Thailand's central bank slashed its key interest rate unexpectedly on Wednesday, citing a weaker-than-expected outlook, partly due to the Wuhan coronavirus outbreak. The Monetary Policy Committee voted unanimously to cut the policy rate by 25 basis points to 1.00 percent, the Bank of Thailand said in a statement. Economists had expected the bank to leave the rate unchanged for a second policy session in a row.

The key interest rate was last cut in November, by 25 basis points. "In deliberating their policy decision, the Committee assessed that the Thai economy would expand at a much lower rate in 2020 than the previous forecast and much further below its potential due to the coronavirus outbreak, the delayed enactment of the Annual Budget Expenditure Act, and the drought," the bank said. "Headline inflation was projected to be below the lower bound of the inflation target throughout the forecast horizon."

Policymakers assessed that financial stability has turned more vulnerable due to the prospect of economic slowdown and hence, there was an urgent need to coordinate monetary and fiscal measures.
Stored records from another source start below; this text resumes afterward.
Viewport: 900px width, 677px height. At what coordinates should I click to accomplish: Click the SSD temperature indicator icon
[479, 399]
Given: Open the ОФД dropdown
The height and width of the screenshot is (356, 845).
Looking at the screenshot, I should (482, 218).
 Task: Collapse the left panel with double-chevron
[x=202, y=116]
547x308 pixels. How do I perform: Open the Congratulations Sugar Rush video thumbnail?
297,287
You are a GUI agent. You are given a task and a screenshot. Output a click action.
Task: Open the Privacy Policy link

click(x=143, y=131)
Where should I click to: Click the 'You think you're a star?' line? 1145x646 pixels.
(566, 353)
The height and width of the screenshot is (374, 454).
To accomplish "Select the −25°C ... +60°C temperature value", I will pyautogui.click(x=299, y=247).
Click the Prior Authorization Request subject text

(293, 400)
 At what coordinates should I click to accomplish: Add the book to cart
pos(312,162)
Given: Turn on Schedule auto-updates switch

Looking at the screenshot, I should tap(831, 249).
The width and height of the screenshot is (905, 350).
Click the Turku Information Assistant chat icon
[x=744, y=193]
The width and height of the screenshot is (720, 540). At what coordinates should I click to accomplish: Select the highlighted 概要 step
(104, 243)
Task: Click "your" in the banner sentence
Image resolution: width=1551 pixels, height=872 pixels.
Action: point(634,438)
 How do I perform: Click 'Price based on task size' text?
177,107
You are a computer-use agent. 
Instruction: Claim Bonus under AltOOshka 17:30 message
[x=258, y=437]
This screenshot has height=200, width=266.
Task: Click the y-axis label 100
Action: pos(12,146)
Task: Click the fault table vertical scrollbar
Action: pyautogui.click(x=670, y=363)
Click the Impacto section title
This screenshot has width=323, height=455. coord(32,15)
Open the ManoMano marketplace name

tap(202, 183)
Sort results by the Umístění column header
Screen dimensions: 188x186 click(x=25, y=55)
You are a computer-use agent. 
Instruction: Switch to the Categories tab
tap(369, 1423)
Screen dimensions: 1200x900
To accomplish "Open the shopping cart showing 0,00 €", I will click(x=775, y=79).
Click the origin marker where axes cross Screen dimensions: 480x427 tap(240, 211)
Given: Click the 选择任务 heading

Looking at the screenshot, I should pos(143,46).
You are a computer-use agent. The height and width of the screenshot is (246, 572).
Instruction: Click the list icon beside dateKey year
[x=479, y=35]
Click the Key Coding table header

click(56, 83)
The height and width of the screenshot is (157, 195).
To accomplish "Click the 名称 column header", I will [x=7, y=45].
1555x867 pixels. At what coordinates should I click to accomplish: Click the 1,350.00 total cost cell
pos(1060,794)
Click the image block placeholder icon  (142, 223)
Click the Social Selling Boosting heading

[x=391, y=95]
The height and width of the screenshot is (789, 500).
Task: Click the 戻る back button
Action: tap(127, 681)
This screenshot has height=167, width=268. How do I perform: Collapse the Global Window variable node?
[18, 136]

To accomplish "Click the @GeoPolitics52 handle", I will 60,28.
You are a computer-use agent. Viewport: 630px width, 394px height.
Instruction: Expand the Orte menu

A more accommodative monetary policy stance would alleviate the negative impacts, support liquidity provision and debt restructuring for businesses and households, the bank said. The latter two must be urgently implemented, the bank added. Tourist arrivals are expected to grow at a slower than forecast rate and exports are forecast to fall. Private consumption is expected to remain subdued due to moderating household income in the services, agricultural, and manufacturing sectors as well as by elevated household debt. Policymakers would continue to monitor the downside risks from the coronavirus outbreak, the delayed budget disbursement, and the drought that could be more severe than previously assessed, together with trade tensions and geopolitical risks that remained highly uncertain, the bank said.

ING economist Prakash Sakpal expects the bank to cut the key rate one more time this year.

"We believe the BoT would want to remain ahead of the curve in its policy response to the evolving situation," Sakpal said.

"If so, another cut at the next meeting in March makes more sense as a timely, and probably more effective, boost to the economy."